Hi Carol, I feel your pain. I have found that when you start questioning when is it time to do something else............Its already time. When my Grandpa was getting hard to deal with my Grandma took it far longer than she should have. Grandpa passed away very quickly one morning and it was decided for her. She told me later that she was at the end of her rope when he passed. I can only tell you what my husband and I have told each other. When and if it becomes too much for one of us..............put us somewhere and don't feel guilty. Visit often, care for one another, but just "do it". I know it sounds easy saying it. Doing it is quite another thing. Isn't it? We have been married for 43 years. I won't be afraid of him.
Thinking of you,
You ask "when's the breaking point for a caregiver?". It took me almost ten years of being my husband's caretaker before realizing that I wasn't superlady and placing him in an ALF where he is getting far better care than I was able to give.
It sounds like the time has come for you to look at this option.
My breaking point came when I began to feel that MY life was over. Working, caring for Mom, no time for myself, no social life, no friends, not even time to go to the dentist (still suffering from the results of those years of self neglect) and just the feeling that all I would ever do forever and ever was take care of this very elderly and helpless person who used to be my Mom and is now an imposter in her body. An imposter who defecated on the bathroom floor and then walked in it and tracked it all over the house. An imposter who woke me up at 2 AM and tried to throw me out of her house. (where I had lived for 5 years!) An imposter who climbed up on a kitchen chair, a stepstool, and several magazines, to get at a medicine bag that held many pills she was not able to take properly - her own pills were all laid out on the table for her, but she forgot. An imposter who left the apartment in New York City and walked down the street in a thin nightgown - in November - with me runnning after her dressed only in a bathrobe ----
My brother took pity on me and he and his wonderful wife agreed to take Mom in to live with them. That only lasted 3 months, when Mom fell and broke her hip, leading directly to hospital - rehabilitaion - life long nursing home.

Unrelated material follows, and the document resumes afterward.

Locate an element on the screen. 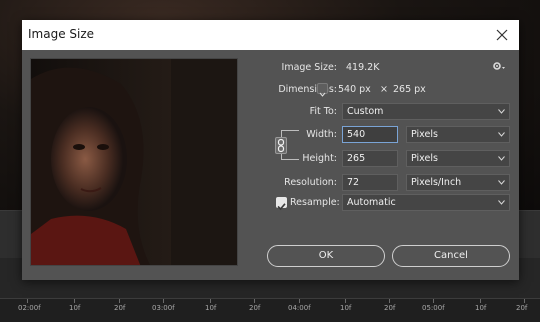  height-unit-select: Pixels is located at coordinates (458, 158).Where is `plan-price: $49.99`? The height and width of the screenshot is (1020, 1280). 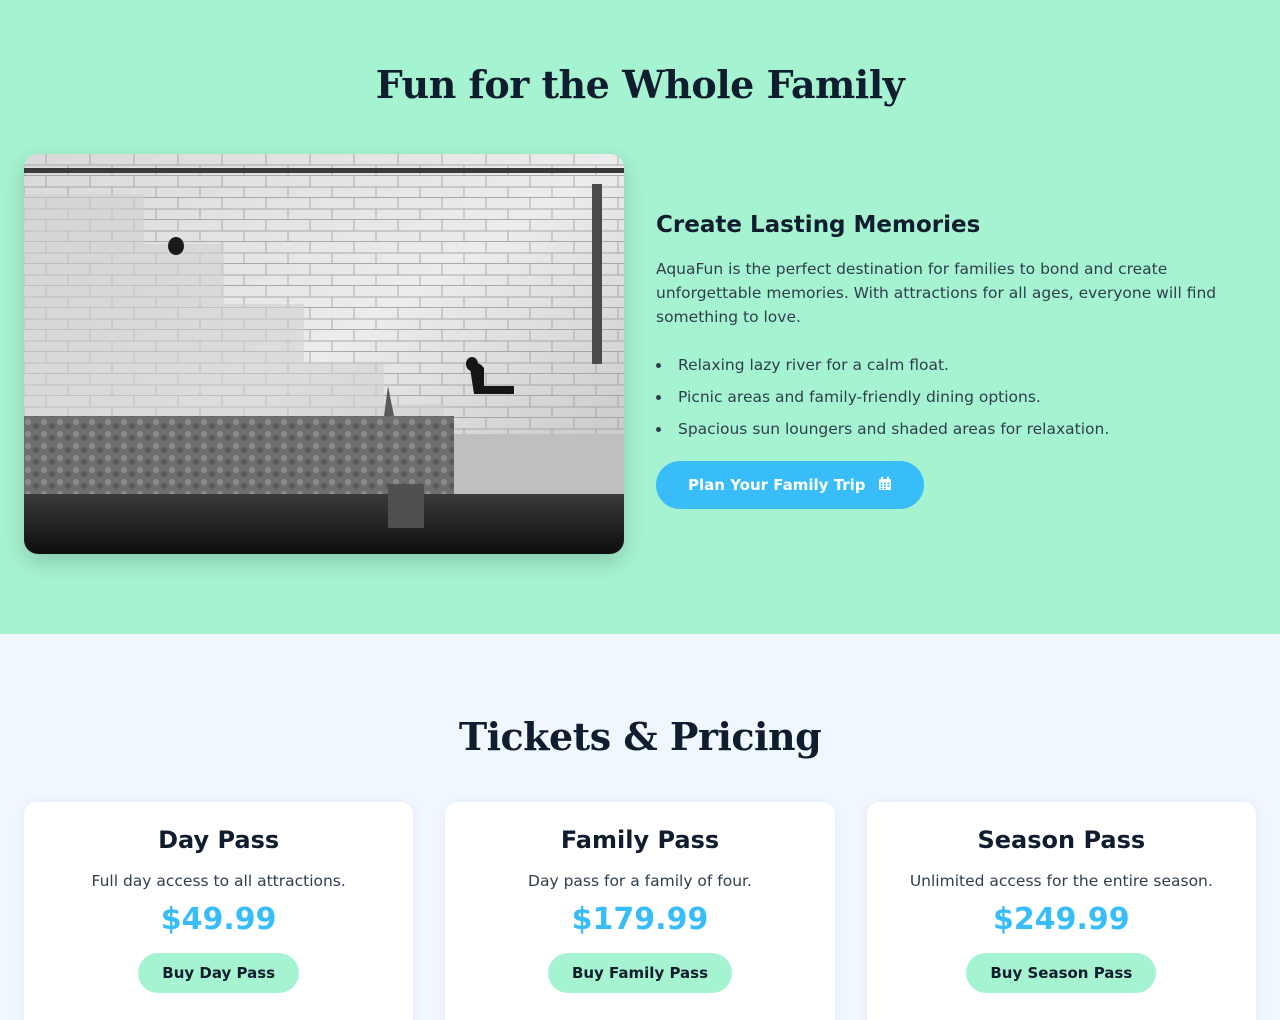 plan-price: $49.99 is located at coordinates (218, 920).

All of us were flabbergasted to find, after all that suffering and hopelessness, that Mom lit up in the NH and became happier than she had been for many years.
I wish I had managed to convince the other family members to place her there long before, a year, or even 2 years before she got so very 'bad,'...
But hindsight is always so clear.
My opinion - the time to place him is when you can't stand your life any more, or sooner!
Each has their own breaking point but you usually realize it long after you reach it. If you are questioning your ability to deal with his outburst then it is probably past time to do something. Med changes may help, but if they don't then you need to do what is best for you and for your husband.
I have the same situation with My Mom. She finally had the mega melt down and physically hit the sitter twice. That was what put her in assisted living. Verbage was one thing but physical is something different. Don't let it come to that point with you. I wish we hadn't waited and made the move before we did.
Be honest with the doctor and make sure he is hearing what you say. I will keep you and your hubby in my thoughts and prayers......
Ma'm I'm way too new here to have much wisdom. This I do know. Five years ago my husband had a months long bout with encephalitis. The symptoms of his brain swelling had to be similar to AZD. I am resourceful, and physically larger and stronger than he. I could neither control him nor keep him safe. This was a hard lesson for me in that I realized that no matter my good intentions, willingness to sacrifice, or determination, I could not care for him. Thankfully our problem was temporary. I know you love your husband, but there are things that no amount of love will enable you to do. If you can't care for him at home, send him where he needs to be. And realize your choice is a loving one, not one you should be guilty about.